I do some of my best thinking riding on my bike. The hike up Highland Bowl is another place that I can think. I am not sure which one is better, but the bowl hike will be in a few weeks. i am riding now.
I have been riding in Asheville. My two rides are the Parkway, and River Road. Asheville is by far the worse place I ride. The roads are bad, and the car drivers oblivious to bicycles. There is trash all over the side of the road, and there is tire puncture material in the road. Asheville as a meca for East Coast outdoors people sucks for bicycles. Fortunately kayakers and hikers can get away from the trash both human and waste. Too bad: there is great music, great food, and great atmosphere in Asheville. There are also clueless people.
Budweiser leads in the number and amount of trash I see on the side of the road. McDonald is probably second. i see some Pepsi and of course Coke. Then there is just general crap. Why do people throw all that trash out their car windows? Is it ignorance? Is it spite? Is it rebellion? Its much worse in Asheville than Colorado or Michigan. The Duchess thinks its all those tourists, I am not so sure.
There is a bottle law in Michigan. That means that the purchaser of any bottle of beer , or Coke has to pay a deposit, and that deposit is refunded when the bottle is returned. It keeps bottles off the side of the road, or creates an opportunity for enterprising kids. I remember before the bottle law; there were bottles and cans needlessly thrown out on the side of the road. Trash too! Today you see some trash, less than before the bottle law; and no bottles. Nice, but a pain in the ass for the consumer who is paying the price for the “trash practice” of a few individuals.
Bottle laws are good laws, in that they help keep communities cleaner and more pleasant. They are bad laws, in that they are expensive work arounds for a root problem that is not prevalent everywhere. Colorado has no bottle law, yet they do not have the trash problem to cause one. They have other problems like coal mining and oil drilling to fuck up the environment. These are all little microcosms of the polluted and climate warming world we live in. It take one person to throw that used up bag of MacDonald’s out the window.... and another and another before in too short a time we are living in a garbage pit. It takes one person to drive a hummer, and another and another before we are so addicted to oil that we are not only heating up our climate, but are creating terrorist suppliers who are jealous of our callousness, but happy to profit by it.
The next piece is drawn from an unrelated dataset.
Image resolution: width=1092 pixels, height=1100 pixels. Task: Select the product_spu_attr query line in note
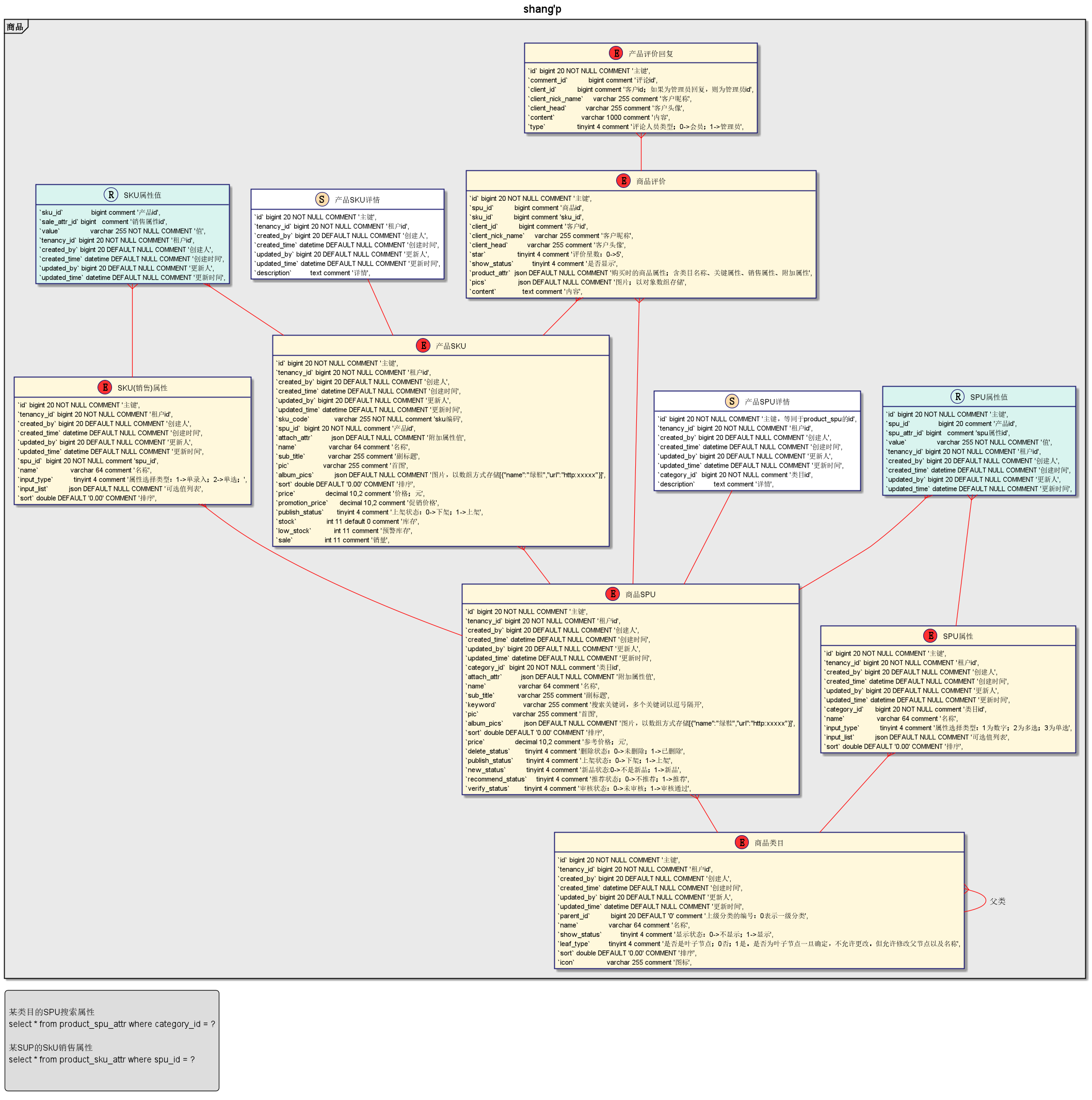[x=111, y=1024]
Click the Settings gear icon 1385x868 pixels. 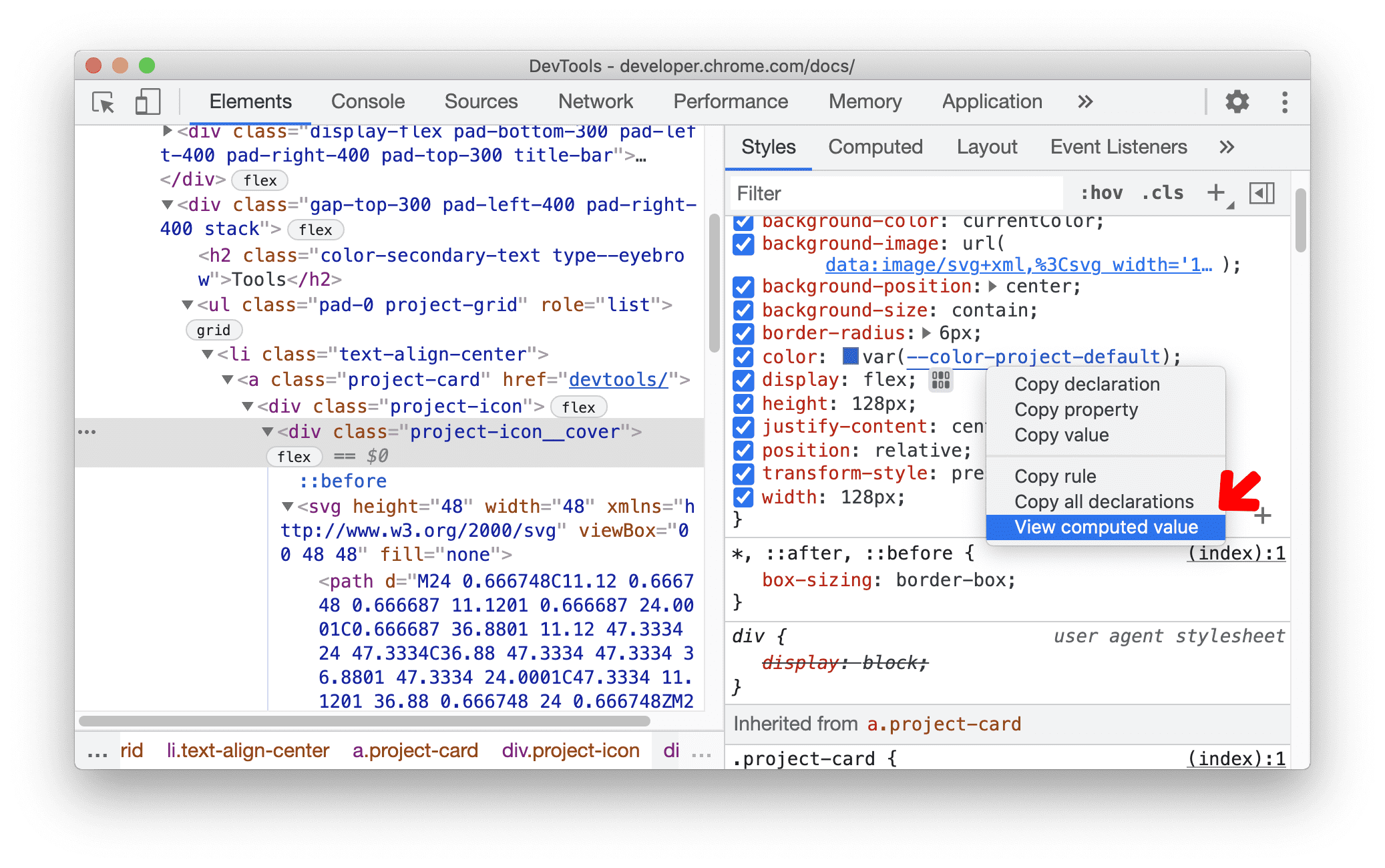tap(1237, 100)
Do we not know that our own creed and selfishness is like fuel to the mind of a terrorist?
Maybe we should hold the creators of the original product accountable for their disposal. Imagine if a bag of trash from MacDonald’s was found on the side of the road that they were fined 1 thousand dollars. What would MacDonald’s do? They might educate their clientele. They might create packaging that was so completely biodegradable that it would be gone in a matter of days. They might raise prices. Budweiser; what are people doing driving their cars and drinking a Bud?
You never hear about how we subsidize the alcohol industry. The use and abuse of alcohol is one of the biggest health problems in this country. The lives that are ruined and families that are destroyed by this drug alone is enough to question its usefulness. But we are a free country and we have a right to do to ourselves whatever we want. The problem is that we are not doing it just to ourselves, and we are trashing our highways and byways with beer cans. Yet we provide the industry with all the rights and privileges of a business like it was actually beneficial to our communities. Tax deductions for alcohol... I can hear the tea party now! Just kidding!
Maybe all these fines can balance the budget without taxing the hell out of everyone, but the rich. Why do the Republicans want to keep the tax cuts on those who earn over 250k per year? We are talking 4%? On 2%? What are they thinking? I guess the fact that 98% of their donations are from that 2% might have something to do with it. Money drives politics. Can money be at the root of our trash problem? Are we sloppy, messy, wasteful Americans because we have too much money? Is money the root of all evil? Easy for me to say.
We spend much more than we earn. I heard on the news today that for every dollars the government spends it has to borrow over 35 cents. But we cant say no. We throw out trash, we spend more than we make we drink ourselves into oblivion and we want to legalize marijuana. Are these points of date connected?
Whether all this is good thinking I will leave to the reader. It is clear at the time. But the space between the thought, and the keys is too long to keep its perfect flavor. In fact, there is probably a micro second that is too much time.
Tomorrow I think I will ride on my trainer indoors.